Your goal: Count the lines of the data below that include the string "Uncheck", and provide nothing but the result.

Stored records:
★ ★ ★
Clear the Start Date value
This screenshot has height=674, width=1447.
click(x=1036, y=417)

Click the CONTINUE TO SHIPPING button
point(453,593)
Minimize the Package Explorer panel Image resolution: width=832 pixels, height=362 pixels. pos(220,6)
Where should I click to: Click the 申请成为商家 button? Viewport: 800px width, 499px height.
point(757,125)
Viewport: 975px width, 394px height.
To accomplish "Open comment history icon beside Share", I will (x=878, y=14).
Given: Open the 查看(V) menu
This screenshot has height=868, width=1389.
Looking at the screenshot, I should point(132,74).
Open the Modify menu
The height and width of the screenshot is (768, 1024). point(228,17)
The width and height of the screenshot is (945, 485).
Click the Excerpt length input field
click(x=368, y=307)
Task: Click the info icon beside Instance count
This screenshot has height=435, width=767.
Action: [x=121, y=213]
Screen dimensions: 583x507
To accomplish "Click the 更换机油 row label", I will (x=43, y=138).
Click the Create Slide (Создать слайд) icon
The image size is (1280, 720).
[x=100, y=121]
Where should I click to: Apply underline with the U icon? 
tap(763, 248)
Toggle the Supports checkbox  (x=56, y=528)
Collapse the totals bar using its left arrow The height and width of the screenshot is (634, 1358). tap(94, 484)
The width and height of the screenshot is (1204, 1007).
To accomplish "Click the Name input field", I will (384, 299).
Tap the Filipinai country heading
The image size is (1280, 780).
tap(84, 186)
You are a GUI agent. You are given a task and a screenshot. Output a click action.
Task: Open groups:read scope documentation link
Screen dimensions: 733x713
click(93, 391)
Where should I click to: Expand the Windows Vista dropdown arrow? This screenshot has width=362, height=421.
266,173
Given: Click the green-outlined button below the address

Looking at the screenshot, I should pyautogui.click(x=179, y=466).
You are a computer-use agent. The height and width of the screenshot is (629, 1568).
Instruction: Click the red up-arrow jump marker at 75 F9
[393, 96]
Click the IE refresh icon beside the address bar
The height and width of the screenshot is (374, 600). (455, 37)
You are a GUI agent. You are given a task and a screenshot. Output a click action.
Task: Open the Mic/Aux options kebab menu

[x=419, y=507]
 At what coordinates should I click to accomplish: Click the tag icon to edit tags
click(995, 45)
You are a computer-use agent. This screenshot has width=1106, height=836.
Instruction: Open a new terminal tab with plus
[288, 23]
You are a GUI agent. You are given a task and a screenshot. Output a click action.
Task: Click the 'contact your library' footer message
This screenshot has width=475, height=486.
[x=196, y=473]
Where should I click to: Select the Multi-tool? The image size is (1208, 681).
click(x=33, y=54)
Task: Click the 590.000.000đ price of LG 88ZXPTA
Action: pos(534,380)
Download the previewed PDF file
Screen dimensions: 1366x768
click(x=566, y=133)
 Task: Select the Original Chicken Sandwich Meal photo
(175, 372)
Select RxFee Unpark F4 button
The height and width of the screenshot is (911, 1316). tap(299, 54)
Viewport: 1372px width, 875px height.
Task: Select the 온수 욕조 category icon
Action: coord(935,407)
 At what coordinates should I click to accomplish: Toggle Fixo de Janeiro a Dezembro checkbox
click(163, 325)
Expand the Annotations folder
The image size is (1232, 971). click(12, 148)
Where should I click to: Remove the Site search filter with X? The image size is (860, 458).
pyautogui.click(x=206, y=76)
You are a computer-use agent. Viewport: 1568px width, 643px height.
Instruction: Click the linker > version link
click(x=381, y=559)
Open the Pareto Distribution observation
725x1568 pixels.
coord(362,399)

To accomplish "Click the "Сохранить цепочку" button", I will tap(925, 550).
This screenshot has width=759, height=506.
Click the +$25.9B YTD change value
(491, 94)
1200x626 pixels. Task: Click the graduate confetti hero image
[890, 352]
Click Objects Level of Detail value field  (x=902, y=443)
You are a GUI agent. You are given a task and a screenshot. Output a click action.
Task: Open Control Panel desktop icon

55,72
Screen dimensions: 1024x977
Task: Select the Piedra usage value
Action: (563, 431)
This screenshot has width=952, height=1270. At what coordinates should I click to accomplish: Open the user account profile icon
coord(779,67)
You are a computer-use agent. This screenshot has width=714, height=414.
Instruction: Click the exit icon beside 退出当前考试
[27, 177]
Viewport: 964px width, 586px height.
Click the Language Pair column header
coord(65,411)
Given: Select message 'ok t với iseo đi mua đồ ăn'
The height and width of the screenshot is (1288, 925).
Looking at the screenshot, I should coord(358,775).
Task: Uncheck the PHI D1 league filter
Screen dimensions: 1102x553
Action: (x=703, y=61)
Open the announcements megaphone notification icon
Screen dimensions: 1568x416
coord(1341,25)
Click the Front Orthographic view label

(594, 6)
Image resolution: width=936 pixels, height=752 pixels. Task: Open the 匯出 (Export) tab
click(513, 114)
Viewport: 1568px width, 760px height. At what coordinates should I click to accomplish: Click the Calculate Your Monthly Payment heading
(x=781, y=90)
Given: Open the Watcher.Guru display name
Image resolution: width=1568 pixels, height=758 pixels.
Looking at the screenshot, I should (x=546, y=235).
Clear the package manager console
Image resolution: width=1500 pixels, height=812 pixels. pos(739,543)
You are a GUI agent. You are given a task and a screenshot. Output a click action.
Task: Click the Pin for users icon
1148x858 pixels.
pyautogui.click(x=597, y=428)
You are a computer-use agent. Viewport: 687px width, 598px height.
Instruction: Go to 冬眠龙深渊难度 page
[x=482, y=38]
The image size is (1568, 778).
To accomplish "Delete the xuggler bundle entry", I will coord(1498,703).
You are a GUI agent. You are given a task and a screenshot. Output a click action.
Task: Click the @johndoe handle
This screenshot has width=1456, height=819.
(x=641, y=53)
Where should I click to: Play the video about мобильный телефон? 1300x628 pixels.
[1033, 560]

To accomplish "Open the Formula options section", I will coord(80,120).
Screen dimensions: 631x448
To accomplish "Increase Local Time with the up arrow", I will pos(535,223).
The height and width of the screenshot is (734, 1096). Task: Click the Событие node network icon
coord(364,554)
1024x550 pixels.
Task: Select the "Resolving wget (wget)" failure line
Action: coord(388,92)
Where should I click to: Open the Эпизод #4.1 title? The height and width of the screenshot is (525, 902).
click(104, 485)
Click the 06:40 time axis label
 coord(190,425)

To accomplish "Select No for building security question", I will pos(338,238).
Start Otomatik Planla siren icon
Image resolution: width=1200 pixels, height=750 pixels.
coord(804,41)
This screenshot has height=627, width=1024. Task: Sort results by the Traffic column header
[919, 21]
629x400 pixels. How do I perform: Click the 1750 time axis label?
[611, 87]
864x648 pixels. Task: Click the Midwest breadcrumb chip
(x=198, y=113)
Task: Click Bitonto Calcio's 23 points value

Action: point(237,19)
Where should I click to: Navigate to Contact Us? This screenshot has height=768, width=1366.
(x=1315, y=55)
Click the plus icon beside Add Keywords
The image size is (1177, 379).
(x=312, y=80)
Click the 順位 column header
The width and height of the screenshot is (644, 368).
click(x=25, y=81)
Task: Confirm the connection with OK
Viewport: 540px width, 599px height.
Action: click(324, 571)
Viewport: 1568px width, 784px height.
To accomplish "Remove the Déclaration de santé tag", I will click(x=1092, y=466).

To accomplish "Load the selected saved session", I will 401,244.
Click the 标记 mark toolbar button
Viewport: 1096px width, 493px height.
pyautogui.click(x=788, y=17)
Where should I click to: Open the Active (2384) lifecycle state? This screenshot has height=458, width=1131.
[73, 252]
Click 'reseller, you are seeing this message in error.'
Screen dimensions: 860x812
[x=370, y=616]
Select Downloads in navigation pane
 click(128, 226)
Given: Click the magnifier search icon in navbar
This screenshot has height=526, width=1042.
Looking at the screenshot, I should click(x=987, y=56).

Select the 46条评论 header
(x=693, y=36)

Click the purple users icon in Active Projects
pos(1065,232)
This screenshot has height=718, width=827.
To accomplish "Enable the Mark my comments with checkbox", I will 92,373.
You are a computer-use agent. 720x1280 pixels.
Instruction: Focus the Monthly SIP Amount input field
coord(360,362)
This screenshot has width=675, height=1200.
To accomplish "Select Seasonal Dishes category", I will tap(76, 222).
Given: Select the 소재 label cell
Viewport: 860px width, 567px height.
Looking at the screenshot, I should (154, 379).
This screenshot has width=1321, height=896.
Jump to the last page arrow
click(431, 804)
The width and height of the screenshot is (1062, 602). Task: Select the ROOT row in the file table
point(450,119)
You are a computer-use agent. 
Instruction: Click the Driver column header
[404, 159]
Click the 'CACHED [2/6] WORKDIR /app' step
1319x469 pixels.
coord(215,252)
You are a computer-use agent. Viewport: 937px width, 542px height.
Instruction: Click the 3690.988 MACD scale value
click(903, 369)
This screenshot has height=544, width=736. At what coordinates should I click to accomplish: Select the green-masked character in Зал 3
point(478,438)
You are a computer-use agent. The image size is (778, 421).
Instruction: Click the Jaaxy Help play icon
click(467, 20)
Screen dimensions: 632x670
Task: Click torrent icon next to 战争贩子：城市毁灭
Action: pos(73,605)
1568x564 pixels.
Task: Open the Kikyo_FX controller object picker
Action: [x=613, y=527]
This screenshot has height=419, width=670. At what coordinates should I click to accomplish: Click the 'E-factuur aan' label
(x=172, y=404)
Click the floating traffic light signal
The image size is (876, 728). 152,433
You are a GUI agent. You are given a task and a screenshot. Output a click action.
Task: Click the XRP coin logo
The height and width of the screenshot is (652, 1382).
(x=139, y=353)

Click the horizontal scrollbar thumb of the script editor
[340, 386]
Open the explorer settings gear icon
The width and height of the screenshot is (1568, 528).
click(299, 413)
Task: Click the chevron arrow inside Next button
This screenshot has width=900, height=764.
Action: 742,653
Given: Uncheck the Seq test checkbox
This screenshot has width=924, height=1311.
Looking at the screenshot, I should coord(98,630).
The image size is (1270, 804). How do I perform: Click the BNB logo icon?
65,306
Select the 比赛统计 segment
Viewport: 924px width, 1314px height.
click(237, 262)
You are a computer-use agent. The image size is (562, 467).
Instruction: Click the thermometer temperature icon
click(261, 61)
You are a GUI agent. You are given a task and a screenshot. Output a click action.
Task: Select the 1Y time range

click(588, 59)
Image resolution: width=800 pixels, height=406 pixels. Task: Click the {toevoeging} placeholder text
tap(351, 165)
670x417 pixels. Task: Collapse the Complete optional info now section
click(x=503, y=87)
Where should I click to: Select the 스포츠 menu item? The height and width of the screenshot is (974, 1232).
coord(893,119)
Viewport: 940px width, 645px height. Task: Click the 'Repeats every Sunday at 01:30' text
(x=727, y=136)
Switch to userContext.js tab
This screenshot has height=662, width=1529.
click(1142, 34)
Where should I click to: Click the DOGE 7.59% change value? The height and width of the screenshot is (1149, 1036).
★ ★ ★
Worked solution: 2